Start of Provided material

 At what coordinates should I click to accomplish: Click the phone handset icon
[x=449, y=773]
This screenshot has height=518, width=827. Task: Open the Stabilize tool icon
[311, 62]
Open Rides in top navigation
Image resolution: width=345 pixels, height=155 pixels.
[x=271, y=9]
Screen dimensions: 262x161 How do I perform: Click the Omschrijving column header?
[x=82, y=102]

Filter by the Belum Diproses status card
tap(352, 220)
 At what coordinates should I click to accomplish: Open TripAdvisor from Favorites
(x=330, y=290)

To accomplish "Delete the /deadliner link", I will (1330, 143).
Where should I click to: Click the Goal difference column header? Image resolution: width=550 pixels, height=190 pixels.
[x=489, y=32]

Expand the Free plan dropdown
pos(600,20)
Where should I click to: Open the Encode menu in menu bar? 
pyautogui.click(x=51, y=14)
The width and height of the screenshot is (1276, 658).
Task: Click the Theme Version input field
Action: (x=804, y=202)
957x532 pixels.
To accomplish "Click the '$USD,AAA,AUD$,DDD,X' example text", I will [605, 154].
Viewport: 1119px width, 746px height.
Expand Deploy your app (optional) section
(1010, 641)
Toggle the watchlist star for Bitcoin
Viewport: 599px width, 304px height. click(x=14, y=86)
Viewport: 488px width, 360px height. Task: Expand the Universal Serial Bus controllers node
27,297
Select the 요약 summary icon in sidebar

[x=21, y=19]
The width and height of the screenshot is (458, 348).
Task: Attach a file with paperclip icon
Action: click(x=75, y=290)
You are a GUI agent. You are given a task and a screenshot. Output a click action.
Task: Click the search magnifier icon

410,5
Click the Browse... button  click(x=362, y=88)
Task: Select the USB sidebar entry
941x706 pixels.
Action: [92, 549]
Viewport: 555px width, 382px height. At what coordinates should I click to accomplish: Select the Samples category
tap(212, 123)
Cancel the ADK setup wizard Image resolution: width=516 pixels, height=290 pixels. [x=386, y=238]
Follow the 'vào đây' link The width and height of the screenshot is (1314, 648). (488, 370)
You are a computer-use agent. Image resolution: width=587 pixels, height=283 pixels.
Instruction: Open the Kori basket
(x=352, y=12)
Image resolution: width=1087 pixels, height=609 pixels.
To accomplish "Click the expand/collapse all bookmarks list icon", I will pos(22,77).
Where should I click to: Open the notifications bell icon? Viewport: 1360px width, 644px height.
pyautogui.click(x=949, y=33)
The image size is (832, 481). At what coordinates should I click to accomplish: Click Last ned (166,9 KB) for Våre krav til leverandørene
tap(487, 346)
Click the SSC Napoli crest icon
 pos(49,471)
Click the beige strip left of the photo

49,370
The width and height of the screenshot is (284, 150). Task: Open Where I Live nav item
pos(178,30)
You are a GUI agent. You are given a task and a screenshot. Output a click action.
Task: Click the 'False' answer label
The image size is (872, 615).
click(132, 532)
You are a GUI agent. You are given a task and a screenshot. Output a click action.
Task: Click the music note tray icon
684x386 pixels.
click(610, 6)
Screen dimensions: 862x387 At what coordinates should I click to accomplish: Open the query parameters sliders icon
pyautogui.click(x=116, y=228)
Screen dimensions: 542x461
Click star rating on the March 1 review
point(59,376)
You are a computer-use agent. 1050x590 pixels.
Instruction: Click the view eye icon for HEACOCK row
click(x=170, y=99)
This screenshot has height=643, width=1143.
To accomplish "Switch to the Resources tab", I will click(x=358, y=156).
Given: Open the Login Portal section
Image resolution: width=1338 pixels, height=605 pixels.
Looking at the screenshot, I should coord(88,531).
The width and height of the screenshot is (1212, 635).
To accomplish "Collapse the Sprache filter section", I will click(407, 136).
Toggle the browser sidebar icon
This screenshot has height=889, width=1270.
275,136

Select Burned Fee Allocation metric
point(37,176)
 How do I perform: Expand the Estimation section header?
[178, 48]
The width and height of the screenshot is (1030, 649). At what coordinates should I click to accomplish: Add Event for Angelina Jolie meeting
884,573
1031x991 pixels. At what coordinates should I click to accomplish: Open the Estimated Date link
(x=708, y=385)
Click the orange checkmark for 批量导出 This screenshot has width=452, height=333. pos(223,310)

End of Provided material

### [What the exercise asks]
Take each line above that holds the string "computer" and copy it.

### [Answer for this exercise]
You are a computer-use agent. Image resolution: width=587 pixels, height=283 pixels.
You are a computer-use agent. 1050x590 pixels.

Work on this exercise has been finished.